Asymmetric random walk with unequal step size other than 1.
Solution 1:
The usual approach: let $q_n$ denote the probability of absorption starting from $n\geqslant0$, then $q_0=1$ and $$q_n=pq_{n-1}+(1-p)q_{n+a}$$ for every $n\geqslant1$. Furthermore, since the only negative steps are $-1$ steps, to hit $0$ starting from $n$, one must hit $n-1$ starting from $n$, then hit $n-2$ starting from $n-1$, and so on until $0$. Thus, $q_n=(q_1)^n$ for every $n\geqslant0$. Can you deduce the value of $q_1$?

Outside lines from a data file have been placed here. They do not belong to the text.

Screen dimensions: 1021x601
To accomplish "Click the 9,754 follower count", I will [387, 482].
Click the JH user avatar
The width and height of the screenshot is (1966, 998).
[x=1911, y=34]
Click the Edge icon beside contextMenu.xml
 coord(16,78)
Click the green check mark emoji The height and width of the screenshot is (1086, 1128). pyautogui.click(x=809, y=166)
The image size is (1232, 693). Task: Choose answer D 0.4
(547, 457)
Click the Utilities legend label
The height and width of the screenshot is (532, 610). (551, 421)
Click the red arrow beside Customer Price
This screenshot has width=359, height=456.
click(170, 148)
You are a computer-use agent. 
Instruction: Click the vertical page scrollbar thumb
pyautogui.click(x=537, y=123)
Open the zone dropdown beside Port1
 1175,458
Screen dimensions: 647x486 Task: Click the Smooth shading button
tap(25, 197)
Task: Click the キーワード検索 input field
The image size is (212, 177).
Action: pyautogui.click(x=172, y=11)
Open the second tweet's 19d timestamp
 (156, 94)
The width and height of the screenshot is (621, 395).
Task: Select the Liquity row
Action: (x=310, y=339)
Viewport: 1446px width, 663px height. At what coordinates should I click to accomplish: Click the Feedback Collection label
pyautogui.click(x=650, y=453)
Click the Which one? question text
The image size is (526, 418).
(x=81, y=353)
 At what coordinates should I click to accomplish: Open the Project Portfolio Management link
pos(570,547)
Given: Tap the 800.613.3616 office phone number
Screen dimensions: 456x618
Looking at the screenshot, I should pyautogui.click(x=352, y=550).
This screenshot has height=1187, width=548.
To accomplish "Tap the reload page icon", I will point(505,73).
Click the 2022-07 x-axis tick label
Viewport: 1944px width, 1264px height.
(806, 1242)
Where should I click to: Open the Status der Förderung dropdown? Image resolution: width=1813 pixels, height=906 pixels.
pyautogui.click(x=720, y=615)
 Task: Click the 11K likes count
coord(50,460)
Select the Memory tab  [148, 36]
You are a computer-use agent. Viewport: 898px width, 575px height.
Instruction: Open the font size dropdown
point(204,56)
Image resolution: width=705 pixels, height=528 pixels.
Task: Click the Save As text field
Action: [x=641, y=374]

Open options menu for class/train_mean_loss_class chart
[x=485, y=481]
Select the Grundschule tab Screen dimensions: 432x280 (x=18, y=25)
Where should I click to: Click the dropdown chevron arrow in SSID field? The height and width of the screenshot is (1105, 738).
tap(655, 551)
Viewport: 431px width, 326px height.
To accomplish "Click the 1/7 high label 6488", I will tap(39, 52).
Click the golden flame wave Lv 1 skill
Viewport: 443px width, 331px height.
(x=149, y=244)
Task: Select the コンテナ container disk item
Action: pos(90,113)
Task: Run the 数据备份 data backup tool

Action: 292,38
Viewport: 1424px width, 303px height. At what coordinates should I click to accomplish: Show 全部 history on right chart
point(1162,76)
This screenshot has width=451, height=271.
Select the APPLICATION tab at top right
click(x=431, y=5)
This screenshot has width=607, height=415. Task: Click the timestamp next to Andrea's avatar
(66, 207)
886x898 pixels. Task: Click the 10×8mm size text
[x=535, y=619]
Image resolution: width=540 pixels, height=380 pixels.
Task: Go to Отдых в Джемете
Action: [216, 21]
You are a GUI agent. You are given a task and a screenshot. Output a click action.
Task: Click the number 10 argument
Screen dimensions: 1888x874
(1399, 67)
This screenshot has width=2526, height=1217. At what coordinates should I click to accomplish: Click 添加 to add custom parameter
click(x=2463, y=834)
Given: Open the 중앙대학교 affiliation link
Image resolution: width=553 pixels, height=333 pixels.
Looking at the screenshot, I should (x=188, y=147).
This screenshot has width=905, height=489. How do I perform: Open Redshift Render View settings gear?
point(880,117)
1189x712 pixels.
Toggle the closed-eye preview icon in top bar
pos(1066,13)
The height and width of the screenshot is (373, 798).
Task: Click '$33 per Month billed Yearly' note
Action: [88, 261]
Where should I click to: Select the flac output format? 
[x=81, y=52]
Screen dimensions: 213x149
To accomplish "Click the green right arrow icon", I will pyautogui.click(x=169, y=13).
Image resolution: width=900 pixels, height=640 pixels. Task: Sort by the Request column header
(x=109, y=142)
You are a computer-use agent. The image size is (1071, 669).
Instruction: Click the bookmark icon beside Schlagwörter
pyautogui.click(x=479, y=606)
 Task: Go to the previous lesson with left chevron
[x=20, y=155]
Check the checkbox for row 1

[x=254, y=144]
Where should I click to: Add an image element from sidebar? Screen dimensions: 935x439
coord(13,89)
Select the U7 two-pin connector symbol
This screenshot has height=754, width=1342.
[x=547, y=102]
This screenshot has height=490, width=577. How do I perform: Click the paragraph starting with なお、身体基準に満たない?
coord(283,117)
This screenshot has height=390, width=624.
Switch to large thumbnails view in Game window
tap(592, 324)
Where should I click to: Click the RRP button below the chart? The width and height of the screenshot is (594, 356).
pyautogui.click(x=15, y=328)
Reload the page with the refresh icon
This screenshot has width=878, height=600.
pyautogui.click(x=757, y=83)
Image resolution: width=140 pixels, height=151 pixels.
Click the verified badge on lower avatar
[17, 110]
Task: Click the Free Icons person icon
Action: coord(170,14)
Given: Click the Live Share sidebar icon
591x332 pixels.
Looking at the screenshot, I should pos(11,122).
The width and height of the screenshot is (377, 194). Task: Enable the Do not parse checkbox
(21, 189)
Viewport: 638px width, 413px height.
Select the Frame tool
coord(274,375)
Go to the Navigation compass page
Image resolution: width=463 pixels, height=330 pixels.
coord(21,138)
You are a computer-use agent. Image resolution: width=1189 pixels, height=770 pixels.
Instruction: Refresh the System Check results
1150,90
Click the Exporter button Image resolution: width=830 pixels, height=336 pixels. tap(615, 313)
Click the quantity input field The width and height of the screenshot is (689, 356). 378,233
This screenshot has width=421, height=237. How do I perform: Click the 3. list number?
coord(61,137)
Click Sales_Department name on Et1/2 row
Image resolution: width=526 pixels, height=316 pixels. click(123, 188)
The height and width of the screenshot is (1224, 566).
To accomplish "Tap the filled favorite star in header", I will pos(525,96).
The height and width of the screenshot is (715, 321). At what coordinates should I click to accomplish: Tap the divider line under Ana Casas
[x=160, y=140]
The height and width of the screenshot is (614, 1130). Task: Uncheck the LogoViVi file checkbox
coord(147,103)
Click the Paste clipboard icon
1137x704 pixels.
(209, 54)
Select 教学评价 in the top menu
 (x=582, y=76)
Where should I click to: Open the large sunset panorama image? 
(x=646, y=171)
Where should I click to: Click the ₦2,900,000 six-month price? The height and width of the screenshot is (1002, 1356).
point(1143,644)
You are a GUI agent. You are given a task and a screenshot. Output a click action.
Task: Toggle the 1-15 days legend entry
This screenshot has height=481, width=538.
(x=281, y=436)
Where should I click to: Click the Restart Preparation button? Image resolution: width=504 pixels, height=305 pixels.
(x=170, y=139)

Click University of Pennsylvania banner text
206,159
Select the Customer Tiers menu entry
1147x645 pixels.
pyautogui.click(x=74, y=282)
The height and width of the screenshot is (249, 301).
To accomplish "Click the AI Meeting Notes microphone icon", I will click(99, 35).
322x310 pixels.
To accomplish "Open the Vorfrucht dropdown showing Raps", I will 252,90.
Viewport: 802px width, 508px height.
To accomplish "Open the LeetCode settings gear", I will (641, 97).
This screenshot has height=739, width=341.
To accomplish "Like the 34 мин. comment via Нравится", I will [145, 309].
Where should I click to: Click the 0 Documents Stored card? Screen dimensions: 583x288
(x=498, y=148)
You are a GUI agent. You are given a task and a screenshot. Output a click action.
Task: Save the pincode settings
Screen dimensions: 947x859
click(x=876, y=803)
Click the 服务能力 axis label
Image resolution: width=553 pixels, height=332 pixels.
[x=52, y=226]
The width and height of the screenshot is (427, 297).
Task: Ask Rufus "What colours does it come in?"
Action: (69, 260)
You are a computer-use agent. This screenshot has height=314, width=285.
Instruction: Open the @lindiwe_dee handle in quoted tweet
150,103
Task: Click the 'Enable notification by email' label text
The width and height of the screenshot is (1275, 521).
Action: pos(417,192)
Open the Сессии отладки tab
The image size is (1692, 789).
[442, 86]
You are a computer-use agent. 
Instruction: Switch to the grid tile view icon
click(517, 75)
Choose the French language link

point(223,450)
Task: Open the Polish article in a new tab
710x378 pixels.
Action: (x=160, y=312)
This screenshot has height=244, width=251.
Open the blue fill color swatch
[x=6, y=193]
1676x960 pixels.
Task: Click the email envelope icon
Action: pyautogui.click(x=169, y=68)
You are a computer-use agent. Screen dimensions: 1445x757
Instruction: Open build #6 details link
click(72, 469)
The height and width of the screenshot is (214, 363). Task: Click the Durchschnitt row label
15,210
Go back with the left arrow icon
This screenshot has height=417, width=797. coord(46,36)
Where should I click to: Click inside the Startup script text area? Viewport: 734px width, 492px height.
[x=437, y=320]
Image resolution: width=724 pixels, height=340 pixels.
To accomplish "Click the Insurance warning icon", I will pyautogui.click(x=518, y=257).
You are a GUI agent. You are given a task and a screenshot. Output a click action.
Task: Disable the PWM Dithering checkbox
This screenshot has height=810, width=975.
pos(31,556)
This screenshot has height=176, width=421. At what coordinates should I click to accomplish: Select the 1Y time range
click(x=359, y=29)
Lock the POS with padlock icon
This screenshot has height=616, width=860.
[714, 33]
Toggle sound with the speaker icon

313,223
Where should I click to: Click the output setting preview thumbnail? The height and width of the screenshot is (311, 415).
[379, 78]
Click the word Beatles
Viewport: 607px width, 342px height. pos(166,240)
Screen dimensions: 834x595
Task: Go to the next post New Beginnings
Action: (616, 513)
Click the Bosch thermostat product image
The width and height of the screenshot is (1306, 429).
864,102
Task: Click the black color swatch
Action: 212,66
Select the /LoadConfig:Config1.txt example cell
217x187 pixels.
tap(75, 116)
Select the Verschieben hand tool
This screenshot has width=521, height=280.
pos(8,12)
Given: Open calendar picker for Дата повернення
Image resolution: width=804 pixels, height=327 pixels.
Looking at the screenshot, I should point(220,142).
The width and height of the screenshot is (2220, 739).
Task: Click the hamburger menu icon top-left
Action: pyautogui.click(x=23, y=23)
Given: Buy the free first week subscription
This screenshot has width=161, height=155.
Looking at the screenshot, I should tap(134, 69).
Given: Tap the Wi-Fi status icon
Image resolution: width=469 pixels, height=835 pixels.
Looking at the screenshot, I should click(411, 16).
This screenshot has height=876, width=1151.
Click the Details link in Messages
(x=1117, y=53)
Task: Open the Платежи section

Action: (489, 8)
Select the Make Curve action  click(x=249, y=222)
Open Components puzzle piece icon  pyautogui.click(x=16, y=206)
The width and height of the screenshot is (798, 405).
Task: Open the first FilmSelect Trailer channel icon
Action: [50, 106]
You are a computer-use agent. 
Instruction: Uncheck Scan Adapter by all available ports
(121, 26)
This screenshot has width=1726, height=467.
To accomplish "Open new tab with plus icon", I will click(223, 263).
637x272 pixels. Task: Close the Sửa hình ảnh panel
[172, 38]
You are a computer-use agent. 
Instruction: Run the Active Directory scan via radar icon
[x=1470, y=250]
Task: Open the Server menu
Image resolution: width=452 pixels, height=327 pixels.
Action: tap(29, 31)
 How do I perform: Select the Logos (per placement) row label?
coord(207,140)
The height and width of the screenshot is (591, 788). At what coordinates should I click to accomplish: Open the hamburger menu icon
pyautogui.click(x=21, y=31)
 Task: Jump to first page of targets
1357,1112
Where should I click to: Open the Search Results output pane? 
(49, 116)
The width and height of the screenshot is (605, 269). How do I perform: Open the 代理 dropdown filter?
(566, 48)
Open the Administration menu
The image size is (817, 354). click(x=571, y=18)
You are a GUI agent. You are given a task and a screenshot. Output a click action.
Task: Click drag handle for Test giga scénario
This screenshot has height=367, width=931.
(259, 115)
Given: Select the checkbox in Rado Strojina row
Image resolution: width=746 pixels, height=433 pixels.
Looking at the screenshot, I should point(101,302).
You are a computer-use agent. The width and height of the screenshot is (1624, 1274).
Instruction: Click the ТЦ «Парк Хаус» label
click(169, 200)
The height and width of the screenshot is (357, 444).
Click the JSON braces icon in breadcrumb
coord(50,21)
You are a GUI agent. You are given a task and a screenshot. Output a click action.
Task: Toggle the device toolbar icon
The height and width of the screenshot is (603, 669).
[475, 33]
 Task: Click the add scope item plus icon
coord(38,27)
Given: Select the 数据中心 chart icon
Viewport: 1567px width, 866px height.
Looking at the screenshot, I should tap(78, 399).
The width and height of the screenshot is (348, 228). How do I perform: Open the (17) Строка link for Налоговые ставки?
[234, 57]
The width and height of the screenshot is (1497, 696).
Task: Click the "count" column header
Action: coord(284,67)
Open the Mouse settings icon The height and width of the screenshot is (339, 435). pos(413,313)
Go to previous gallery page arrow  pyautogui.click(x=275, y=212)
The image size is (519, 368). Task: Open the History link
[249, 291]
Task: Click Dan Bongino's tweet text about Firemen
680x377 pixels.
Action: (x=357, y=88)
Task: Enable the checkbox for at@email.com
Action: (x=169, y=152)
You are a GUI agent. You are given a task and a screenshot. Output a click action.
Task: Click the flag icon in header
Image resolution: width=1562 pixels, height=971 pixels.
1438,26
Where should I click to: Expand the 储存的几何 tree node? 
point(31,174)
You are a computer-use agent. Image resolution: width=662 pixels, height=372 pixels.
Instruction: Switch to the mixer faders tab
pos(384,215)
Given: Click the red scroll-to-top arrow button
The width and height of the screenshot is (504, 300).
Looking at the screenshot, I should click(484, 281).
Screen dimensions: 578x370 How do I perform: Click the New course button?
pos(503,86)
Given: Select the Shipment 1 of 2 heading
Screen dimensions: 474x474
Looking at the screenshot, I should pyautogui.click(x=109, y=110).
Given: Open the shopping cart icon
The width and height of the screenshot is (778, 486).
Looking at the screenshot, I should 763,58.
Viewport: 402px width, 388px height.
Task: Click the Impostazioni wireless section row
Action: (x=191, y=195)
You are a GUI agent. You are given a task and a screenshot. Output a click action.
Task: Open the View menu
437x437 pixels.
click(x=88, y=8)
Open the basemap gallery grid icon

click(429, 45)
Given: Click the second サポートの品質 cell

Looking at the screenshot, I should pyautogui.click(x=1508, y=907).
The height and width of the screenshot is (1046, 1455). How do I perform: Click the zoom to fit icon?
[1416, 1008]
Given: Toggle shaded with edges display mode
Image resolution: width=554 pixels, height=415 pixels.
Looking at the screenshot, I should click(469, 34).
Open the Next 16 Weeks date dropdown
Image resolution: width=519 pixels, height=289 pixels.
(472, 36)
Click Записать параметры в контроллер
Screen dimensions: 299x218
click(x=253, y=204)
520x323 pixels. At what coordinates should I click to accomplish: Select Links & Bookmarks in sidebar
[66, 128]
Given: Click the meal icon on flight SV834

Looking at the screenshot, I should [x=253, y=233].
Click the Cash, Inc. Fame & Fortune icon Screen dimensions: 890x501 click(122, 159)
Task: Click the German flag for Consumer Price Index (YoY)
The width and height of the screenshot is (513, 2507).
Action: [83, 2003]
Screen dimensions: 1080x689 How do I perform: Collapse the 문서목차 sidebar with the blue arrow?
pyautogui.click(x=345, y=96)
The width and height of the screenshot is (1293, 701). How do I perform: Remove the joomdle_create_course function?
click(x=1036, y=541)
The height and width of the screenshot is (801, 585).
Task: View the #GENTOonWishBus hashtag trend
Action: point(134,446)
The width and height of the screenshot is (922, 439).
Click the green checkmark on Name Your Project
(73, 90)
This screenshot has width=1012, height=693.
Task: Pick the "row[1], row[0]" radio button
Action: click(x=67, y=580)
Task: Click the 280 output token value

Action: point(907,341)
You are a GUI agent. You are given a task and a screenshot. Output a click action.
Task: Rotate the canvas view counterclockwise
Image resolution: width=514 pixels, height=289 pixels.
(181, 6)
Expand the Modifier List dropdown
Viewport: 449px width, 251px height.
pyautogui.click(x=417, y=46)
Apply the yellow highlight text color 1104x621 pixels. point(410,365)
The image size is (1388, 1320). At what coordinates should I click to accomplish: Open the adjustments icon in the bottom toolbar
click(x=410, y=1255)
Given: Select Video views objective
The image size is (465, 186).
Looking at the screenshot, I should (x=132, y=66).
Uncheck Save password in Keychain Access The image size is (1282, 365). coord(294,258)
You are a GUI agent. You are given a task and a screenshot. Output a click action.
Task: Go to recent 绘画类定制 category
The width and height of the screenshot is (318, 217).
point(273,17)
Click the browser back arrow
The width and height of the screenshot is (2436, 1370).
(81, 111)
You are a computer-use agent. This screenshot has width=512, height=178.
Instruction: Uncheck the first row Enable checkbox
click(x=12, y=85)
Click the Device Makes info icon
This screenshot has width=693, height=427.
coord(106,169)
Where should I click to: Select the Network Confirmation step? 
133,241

Likewise, assume that $q_1=1$ and let $t_n$ denote the mean absorption time starting from $n\geqslant0$ (if $q_1\ne1$, the mean absorption time is infinite), then $t_0=0$ and $$t_n=1+pt_{n-1}+(1-p)t_{n+a}$$ for every $n\geqslant1$. Furthermore, since the only negative steps are $-1$ steps, the time to hit $0$ starting from $n$ is the sum of the time to hit $n-1$ starting from $n$, plus the time to hit $n-2$ starting from $n-1$, and so on until $0$. Thus, $t_n=nt_1$ for every $n\geqslant0$. Can you deduce the value of $t_1$?